Россия в эпоху постправды. Здравый смысл против информационного шума (Мовчан) - страница 37

Проблема с ППС носит и временной характер — на сегодня на сайте ОЭСР размещена информация по предлагаемым значениям коэффициента ППС для стран, не входящих в ОЭСР, только по состоянию на 2011 год. Очевидно, в России с 2011 года произошли кардинальные изменения в стоимости товаров и услуг.

В России ситуация с ППС еще сложнее — у нас существенно искажены цены на коммунальные услуги, разница в цене на одни и те же товары и услуги в разных регионах достигает сотен процентов, потребительские корзины для разных слоев населения в силу высокого расслоения имеют совершенно разный состав. Официально принятый для расчета уровень ППС России, превышающий 320 %, вряд ли может адекватно отражать сравнительные уровни цен в России и США — достаточно вспомнить, что более половины потребления россиян составляет импорт, что цены на топливо в России и США сегодня примерно одинаковы, что цены на недвижимость сопоставимы, а по целому ряду продуктов потребительского спроса (продукты питания, одежда, предметы быта, бытовая техника, автомобили и прочее) цены в России по отдельным позициям оказываются выше, чем в США. Еще более наглядно выглядит сравнение ППС России и других стран: в Китае официальный ППС равен примерно 180 %, в Киргизии — 330 %. Сложно поверить, что в Китае жизнь в 2 раза дороже, чем в России, а в Киргизии — так же дорога.

Но даже если бы мы научились адекватно описывать и оценивать соотношения цен, некорректно применять один коэффициент ППС к двум таким разным вещам, как, например, ВВП и доходы домохозяйств. И дело не в том, что ВВП состоит из доходов домохозяйств только примерно на 50 %, а остальное — налоги и корпоративные прибыли. Дело в том, что продуктовая композиция ВВП никак не соответствует потребительской корзине. В российском ВВП 18 % составляют углеводороды и 3 % — продукция агропрома. В потребительской корзине среднего россиянина продукты составляют более 50 %, а топливо — менее 10 %.

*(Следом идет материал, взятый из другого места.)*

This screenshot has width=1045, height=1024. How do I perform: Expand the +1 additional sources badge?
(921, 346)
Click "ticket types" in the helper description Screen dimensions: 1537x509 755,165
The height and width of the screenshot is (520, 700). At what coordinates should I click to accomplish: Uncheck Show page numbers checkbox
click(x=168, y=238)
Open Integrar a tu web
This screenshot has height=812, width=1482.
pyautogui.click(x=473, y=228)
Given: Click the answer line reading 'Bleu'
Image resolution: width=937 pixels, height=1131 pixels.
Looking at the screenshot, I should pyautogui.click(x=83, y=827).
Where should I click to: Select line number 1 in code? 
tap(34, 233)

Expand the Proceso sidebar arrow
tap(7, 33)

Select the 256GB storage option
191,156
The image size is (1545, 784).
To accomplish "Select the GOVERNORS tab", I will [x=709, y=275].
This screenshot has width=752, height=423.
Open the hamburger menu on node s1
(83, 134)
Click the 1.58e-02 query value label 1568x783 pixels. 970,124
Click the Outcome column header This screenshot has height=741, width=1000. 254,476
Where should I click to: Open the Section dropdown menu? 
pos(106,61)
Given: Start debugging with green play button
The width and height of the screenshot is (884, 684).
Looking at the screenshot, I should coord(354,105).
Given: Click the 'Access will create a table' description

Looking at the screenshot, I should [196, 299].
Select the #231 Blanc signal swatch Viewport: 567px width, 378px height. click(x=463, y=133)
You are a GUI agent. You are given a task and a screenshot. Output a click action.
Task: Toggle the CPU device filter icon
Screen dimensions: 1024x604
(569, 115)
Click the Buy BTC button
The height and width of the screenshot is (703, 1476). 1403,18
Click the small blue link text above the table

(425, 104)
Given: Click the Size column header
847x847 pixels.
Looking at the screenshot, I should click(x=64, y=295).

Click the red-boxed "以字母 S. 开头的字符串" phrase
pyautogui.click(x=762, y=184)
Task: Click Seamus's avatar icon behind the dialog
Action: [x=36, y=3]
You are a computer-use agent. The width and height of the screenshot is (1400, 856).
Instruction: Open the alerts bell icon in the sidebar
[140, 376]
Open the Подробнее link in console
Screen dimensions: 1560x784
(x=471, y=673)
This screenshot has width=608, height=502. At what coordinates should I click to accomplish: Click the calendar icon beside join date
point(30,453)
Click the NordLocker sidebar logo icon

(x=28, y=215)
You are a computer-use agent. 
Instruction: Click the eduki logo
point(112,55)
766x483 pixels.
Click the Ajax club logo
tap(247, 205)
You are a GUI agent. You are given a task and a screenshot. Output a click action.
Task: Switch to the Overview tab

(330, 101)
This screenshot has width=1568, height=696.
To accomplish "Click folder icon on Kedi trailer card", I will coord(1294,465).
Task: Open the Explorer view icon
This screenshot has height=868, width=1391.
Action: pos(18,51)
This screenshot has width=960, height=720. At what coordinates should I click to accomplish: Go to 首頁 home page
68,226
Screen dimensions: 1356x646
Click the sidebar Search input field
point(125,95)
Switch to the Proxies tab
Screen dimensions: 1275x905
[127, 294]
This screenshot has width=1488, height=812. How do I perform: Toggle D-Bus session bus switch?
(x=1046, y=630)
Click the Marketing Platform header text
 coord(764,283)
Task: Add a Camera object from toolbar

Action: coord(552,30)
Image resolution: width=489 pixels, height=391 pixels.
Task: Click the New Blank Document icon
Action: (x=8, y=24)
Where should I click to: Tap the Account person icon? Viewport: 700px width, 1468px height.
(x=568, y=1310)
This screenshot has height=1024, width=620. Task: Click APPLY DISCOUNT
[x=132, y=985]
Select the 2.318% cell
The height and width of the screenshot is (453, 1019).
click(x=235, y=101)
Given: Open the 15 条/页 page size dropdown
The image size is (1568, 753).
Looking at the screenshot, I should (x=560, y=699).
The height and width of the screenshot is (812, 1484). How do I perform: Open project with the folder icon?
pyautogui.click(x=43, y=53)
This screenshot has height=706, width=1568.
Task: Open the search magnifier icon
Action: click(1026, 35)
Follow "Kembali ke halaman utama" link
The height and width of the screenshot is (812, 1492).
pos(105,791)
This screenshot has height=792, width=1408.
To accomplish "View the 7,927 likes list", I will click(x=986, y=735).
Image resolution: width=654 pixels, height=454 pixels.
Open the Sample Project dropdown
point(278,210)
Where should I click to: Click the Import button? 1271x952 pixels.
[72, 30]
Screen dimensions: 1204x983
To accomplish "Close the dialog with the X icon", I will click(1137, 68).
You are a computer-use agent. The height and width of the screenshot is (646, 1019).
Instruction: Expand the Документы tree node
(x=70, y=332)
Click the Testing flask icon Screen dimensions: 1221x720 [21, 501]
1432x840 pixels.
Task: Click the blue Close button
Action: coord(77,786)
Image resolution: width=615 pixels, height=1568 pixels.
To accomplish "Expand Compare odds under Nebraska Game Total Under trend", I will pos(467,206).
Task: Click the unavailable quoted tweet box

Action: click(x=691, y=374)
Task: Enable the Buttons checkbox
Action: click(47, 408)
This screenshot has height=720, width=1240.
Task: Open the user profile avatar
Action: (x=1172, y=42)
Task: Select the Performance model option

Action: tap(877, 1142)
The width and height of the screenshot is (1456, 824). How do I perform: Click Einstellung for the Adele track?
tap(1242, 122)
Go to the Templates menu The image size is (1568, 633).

Остальная статистика, даже если она касается, казалось бы, совершенно очевидных вещей, тоже неоднозначна. Чего стоит, например, сделанное Росстатом заявление о сокращении количества малых предприятий на 70 000 — почти на 30 %, причем только за последний год? Не многого — в этой статистике предприятия никак не разделены на реально функционировавшие и открытые в свое время про запас. Нет никаких данных о количестве фирм, перешедших в разряд «микропредприятий» из-за изменений в методологии классификации по решению правительства в 2015 году. Более того, подсчет количества предприятий делает не только Росстат, но и ФНС: и данные этих двух организаций расходятся на сегодня на 28 000 предприятий, и неизвестно, как далеки и те и другие от реальности.